Finding time for you – and your staff – to fit in physical activity is vital but can be tricky.
Tracey Griffen outlines a few exercises that can be done from the comfort of the office
Being a business owner puts a lot of demands on your body. As a personal trainer who has run a fitness business for 12 years, I see running a business in the same way as running an endurance race.
You need to pace yourself, stay healthy and minimise sick and non-productive days. You may think you don’t have the time to fit in a fitness programme, but really you can’t afford not to stay fit and well. If you’re very busy this may seem difficult, until you consider doing some errands on foot or by bike. Stand up and move your body regularly.

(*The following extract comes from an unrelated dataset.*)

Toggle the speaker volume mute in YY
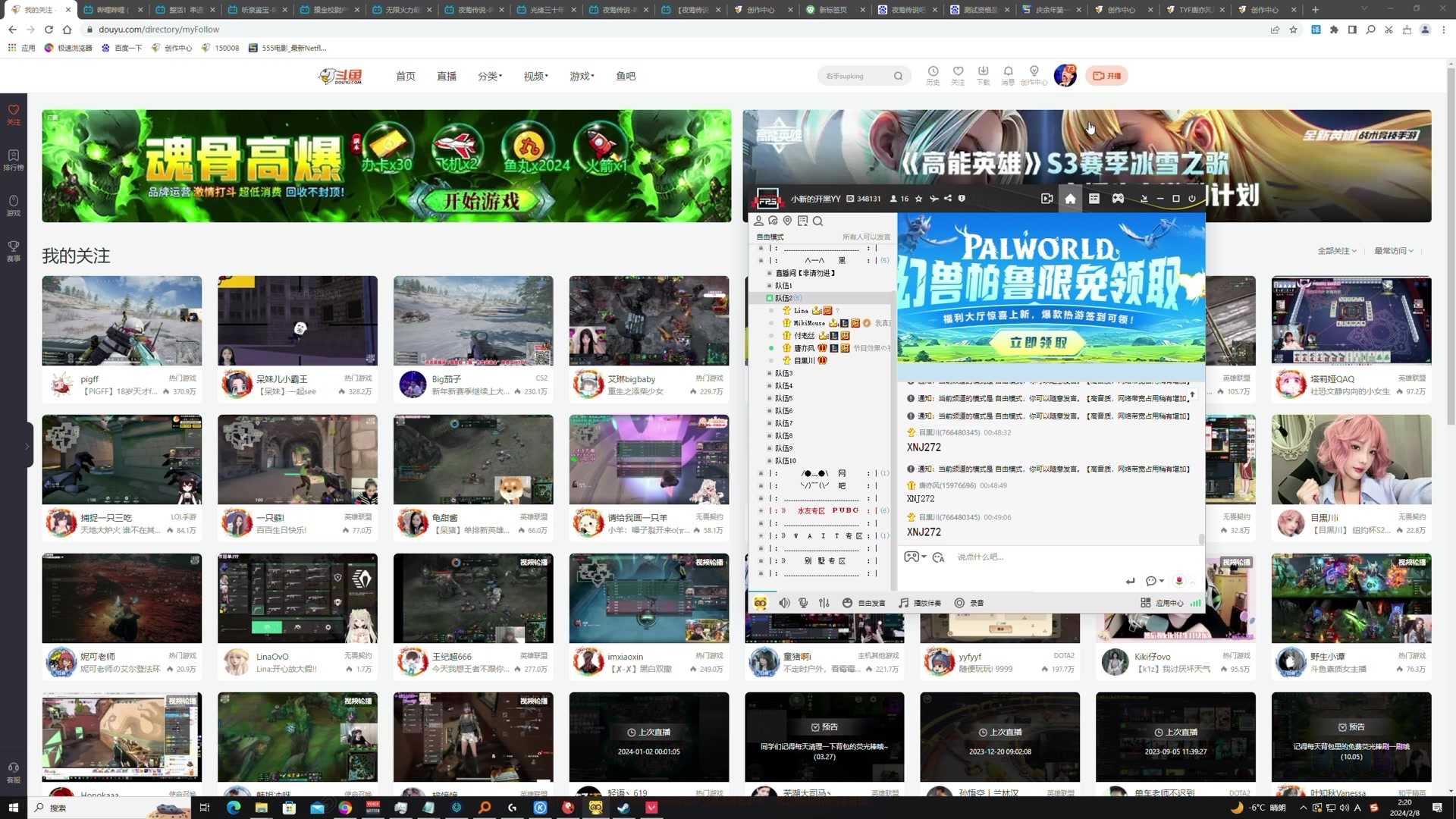(784, 603)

One of the best things you can do as a business owner is to encourage your staff – and yourself – to get outside for a walk at lunch instead of remaining deskbound.
Some office environments are better than others for helping keep employees fit and healthy.
I have trained numerous clients who tell me they feel like they are not allowed to escape the office at lunch. Don’t let your workplace be one of these. Exercise time is good thinking time and staff will come back refreshed and ready for the second half of the day.
A Fitbit or something similar will track movement through the day to ensure you’re maintaining fitness. You can even run work competitions to see who does the most steps.
It is up to you as a business owner to embrace exercise as part of a busy working life.You’ll find yourself more productive, and with less absenteeism from your staff. You may even find it reduces stress levels and your waistline, while improving your business bottom line and productivity.
Here are some basic exercises you can try next time you’re deskbound. Many people might feel self-conscious doing these exercises. However, getting the whole office involved can encourage shy individuals. You can also make regularly moving part of your office culture.
If you spend time typing on a computer while sitting at a desk, you need to regularly stretch your chest and back. An easy way to do this is to place your palms either on your lower back, or if you’re seated, on the back of your desk chair. Do this every hour you are seated.
If you can, try working at your desk standing up. Standing desks are becoming commonplace and coming down in price. Standing up can help reduce your chance of heart disease, it burns more calories and will also give you a nicer-shaped derriere.
If you work from home, try using your laptop on the kitchen counter. It’s usually a good height for standing up. Once you’re standing up, you’re more likely to want to do the other exercises.
Next, I look at basic body-weight exercises that will help energise you as you work. Wearing flat shoes is advisable for the leg exercises.
A favourite exercise that does what it says on the tin. Standing on one leg, kick back with the other leg, squeezing your behind. It’s a good exercise for when you’re waiting for something to happen.
One lady I train does this when she’s photocopying and has seen a drop of two inches from her hips. Try 10-20 repetitions on each leg.
A favourite with bobbies on the beat. Standing normally, push up through the balls of the feet and raise yourself on to your tiptoes. This strengthens the back of your lower leg and ankles too. Try 10 repetitions.
A classic functional exercise that is basically a sit-to-stand. Start standing tall with feet hip-width and lower your rear end down as if you are about to sit in a chair. Aim to get your thighs parallel to the ground with your weight pushing into your heels – so they do not lift. Return to stand. Try 10 repetitions.
If you’ve ever done a ‘plank’ exercise at a fitness class, you’ll know the feeling of pulling your abdominals in. Just sucking in your tummy from time to time during the day can improve your waistline and reduce lower back pain.
Set an email reminder every hour to do a posture check at your desk, and ideally get up and have a stretch and move about.